| Rincian Tugas |
Menurut teks tentang munculnya GIA di Aljazair, mengapa Mouvement Algerien Islamique Armèe lebih dikenal sebagai kelompok "Bouyali"? Jelaskan dalam satu sampai tiga kalimat.

==== Teks Bacaan

Dari Peminggiran ke Pembantaian: Munculnya GIA di Aljazair






Gerakan kelompok Islamis kontemporer di Aljazair telah secara perlahan-lahan mengalami kemajuan selama akhir 1970-an dan awal 1980-an. Dari tahun 1979 sampai 1988 kelompok Islamis terlibat dalam sedikit sekali tindakan oposisi politik yang terbuka atau protes di luar institusi. Pada masa itu aktivisme Islam terpecah belah dan terbatas hanya dalam kegiatan dakwah dan protes di kampus-kampus dan masjid-masjid. Sebuah organisasi yang cenderung radikal telah muncul dengan nama Mouvement Algerien Islamique Armèe (Gerakan Tentara Islam Aljazair) yang lebih terkenal dengan nama kelompok ‘Bouyali’ (nama yang dinisbatkan kepada pendiri dan pemimpin gerakan ini, Mustapha Bouyali). Namun, gerakan ini hanya mendapat sedikit dukungan dan terabaikan oleh gerakan lain yang lebih luas (Roudjia, 1993; Burgat dan Dowell, 1997).

Gerakan kelompok Islamis mulai menjadi lebih politis setelah negara mengumumkan perubahan sistem politik ke arah yang lebih pluralistik pada 1989. Serangkaian reformasi konstitusi telah menjamin kebebasan untuk berekspresi, berorganisasi, berserikat; menyediakan hak untuk mengorganisasikan massa dan melakukan mogok; dan membatasi peran tentara untuk menjaga stabilitas dan kedaulatan nasional (Rashid, 1997). Reformasi tidak hanya terbatas pada urusan konstitusi semata. Rakyat Aljazair menyaksikan perubahan yang jelas dalam kehidupan politik mereka setelah serangkaian kerusuhan terjadi pada Oktober 1988, yang juga sebagai tanda dimulainya proses reformasi.
Pers diberikan kebebasan yang luar biasa untuk terbit, dan “selama musim semi 1990, turun ke jalan, arak-arakan, demonstrasi menjadi kejadian yang terlihat biasa” (Mortimer, 1991: 583).

========
==== Isi Data

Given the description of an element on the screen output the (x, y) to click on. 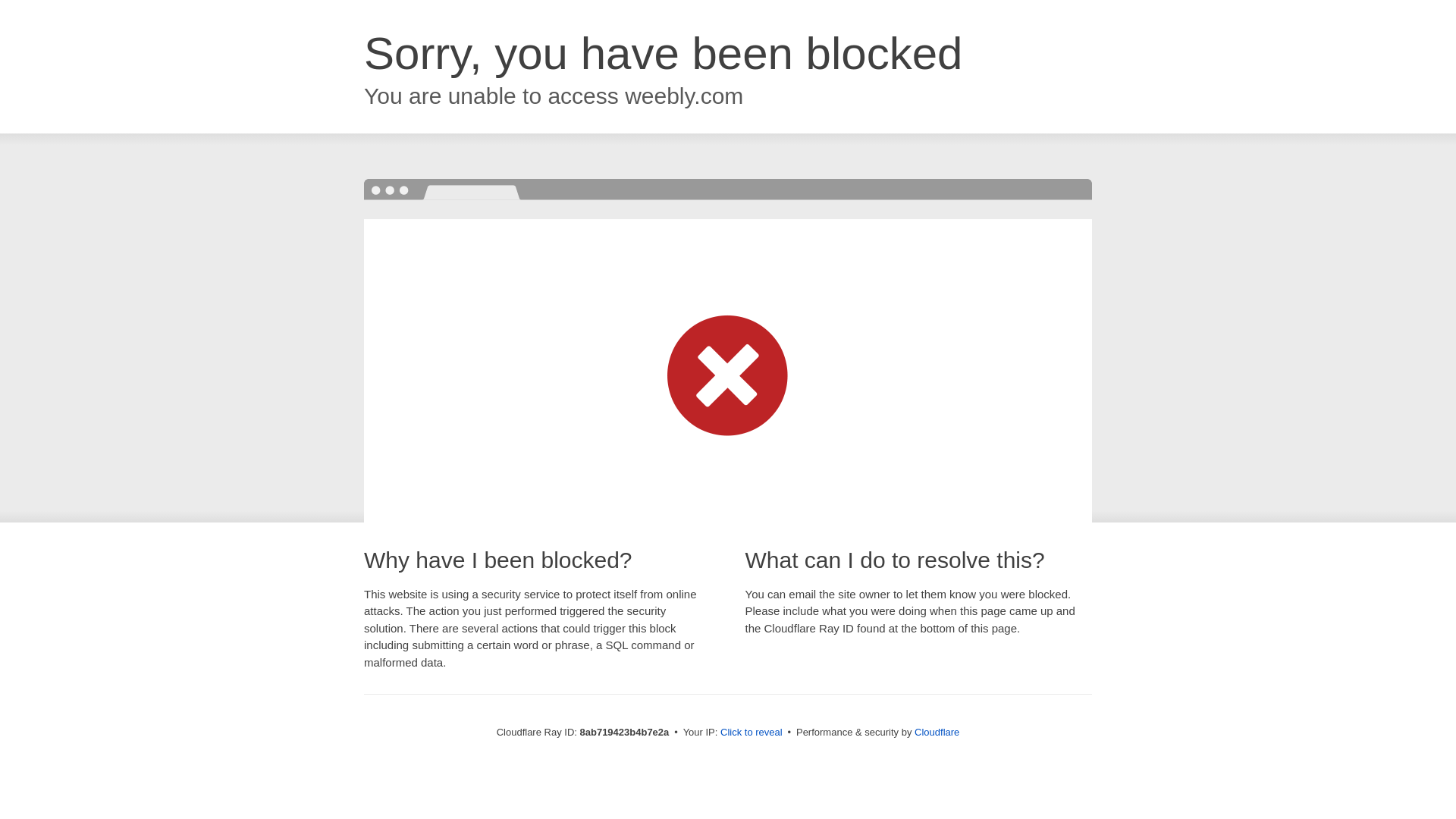
Cloudflare (936, 731)
Click to reveal (751, 732)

========

| Jawaban Berikut |
Gerakan itu lebih dikenal sebagai kelompok "Bouyali" karena nama tersebut dinisbatkan kepada pendiri sekaligus pemimpinnya, Mustapha Bouyali.